-- O que fazer --
Por favor, retome o texto sobre os clichês acerca do mundo do crime e dê continuidade a ele logo após a frase final.

-- Texto fornecido --

-- -- --

Conhecer mais ou menos é ingenuidade. Ignorar um problema não faz a mágica de eliminá-lo. Antes fosse assim. Tudo seria muito mais sossegado. Só que a vida não funciona dessa maneira.

Poderíamos ir além. Não compreender algo tenebroso é a mesma coisa que alimentá-lo. Quando o assunto é o mundo do crime, visões equivocadas resultam em tragédias. Trata-se de algo que afeta a todos nós. Recorrer aos clichês rende, quando muito, alguns minutos de conversas nas festas.

É que os clichês são simplificações e certezas perigosas. Num cenário assim desenhado, imaginamos que enfrentar a criminalidade é simples. E é simples porque achamos que a humanidade pode ser dividida entre bons e maus, como se a fronteira entre o crime e a legalidade sempre estivesse nítida. Se fosse assim, não teríamos problemas no mundo.

Imaginamos o bandido sempre andando armado, usando uma máscara no rosto, como se fosse um Irmão Metralha. Isso funcionou de forma hilária no gibizinho do Tio Patinhas. Naquelas páginas, o bandido sempre era trapalhão. A realidade está muito longe daquilo.

-- -- --

-- Conjunto de dados --
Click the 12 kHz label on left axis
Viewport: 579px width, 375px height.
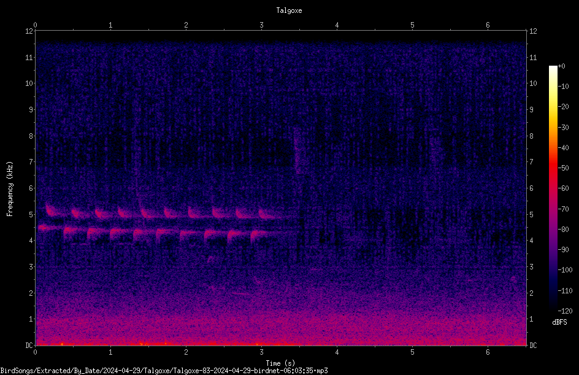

-- -- --

-- Resposta do exercício --
Pesquisas importantes apontam que o crime organizado tem, a partir da lavagem de dinheiro, uma participação aterradora na economia formal. Não estamos falando de migalhas. Os números chegam a quase um quinto do dinheiro que circula diariamente pelo mundo. Não é à toa que a palavra “organizado” acompanha a palavra “crime”.

Esqueçam as imagens de esconderijos precários. Pensem em quadrilhas organizadas, com integrantes que conhecem legislação tributária e funcionamento de bolsas de valores. São profissionais. Operam diariamente com transações financeiras de nomes complexos. Há quem diga que a economia mundial conheceria uma crise sem precedentes caso o dinheiro do crime organizado evaporasse de uma hora para outra. Quem diz isso não exagera.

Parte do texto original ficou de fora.